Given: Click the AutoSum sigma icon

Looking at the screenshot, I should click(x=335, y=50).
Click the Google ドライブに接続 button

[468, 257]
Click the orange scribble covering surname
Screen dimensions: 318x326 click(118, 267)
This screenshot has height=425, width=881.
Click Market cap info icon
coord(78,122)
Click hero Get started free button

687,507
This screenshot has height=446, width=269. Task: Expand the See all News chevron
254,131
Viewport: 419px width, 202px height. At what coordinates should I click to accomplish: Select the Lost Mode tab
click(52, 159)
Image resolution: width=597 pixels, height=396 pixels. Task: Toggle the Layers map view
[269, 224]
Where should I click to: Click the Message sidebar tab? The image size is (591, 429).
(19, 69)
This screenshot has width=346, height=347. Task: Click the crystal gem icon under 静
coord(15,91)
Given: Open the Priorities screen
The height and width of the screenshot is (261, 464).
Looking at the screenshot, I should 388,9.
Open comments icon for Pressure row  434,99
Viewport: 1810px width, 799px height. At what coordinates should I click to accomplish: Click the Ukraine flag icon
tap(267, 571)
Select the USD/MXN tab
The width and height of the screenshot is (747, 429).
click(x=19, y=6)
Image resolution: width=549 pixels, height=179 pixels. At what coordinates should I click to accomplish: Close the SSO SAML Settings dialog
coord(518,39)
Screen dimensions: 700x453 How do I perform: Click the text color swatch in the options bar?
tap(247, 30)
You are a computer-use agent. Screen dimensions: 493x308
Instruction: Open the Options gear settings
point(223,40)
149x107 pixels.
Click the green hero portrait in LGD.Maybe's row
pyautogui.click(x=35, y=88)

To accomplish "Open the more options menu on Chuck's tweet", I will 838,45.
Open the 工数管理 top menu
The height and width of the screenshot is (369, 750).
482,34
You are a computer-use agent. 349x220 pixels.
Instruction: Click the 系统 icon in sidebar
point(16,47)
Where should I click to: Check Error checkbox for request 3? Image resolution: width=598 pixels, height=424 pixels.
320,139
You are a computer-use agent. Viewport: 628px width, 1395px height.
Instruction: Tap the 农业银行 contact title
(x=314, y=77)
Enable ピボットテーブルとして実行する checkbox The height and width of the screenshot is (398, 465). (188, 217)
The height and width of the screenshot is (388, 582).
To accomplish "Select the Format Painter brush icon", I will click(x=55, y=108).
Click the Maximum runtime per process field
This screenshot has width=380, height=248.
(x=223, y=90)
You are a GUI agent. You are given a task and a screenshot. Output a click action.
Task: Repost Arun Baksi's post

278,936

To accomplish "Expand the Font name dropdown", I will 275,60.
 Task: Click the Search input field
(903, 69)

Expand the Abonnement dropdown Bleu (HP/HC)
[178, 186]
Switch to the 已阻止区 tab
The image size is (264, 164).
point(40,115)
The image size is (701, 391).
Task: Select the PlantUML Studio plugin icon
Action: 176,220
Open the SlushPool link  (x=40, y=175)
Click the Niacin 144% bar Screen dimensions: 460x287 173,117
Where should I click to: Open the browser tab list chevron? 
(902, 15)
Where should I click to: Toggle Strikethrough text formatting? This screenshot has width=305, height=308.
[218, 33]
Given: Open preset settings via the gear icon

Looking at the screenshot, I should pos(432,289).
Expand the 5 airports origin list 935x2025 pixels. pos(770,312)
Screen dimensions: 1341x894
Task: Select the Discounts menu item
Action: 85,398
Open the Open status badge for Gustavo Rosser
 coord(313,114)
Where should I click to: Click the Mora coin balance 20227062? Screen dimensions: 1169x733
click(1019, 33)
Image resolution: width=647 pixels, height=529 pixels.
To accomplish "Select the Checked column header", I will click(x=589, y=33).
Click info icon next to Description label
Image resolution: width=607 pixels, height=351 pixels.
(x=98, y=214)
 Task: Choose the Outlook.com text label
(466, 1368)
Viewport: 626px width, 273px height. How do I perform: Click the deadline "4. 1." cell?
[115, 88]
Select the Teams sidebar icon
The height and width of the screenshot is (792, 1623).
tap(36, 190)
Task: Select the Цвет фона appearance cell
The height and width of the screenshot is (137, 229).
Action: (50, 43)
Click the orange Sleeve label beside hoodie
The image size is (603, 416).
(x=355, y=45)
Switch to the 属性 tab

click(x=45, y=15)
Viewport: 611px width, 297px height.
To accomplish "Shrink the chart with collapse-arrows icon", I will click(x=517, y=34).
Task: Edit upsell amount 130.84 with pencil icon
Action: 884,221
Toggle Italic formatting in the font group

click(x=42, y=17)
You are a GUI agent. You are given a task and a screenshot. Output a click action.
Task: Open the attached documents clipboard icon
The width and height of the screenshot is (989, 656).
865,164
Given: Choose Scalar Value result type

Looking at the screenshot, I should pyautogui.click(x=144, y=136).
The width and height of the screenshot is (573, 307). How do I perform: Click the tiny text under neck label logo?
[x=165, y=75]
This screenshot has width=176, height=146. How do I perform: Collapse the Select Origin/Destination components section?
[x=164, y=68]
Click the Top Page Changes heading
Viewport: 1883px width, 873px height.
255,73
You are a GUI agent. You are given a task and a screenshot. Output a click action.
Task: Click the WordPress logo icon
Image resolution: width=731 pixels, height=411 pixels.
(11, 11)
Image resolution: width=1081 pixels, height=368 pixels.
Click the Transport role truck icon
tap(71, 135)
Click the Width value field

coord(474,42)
################
WORK ORDER.
Tally up the lines holding the string "computer" in this listing, and report the total alone.

YOUR SOLUTION.
3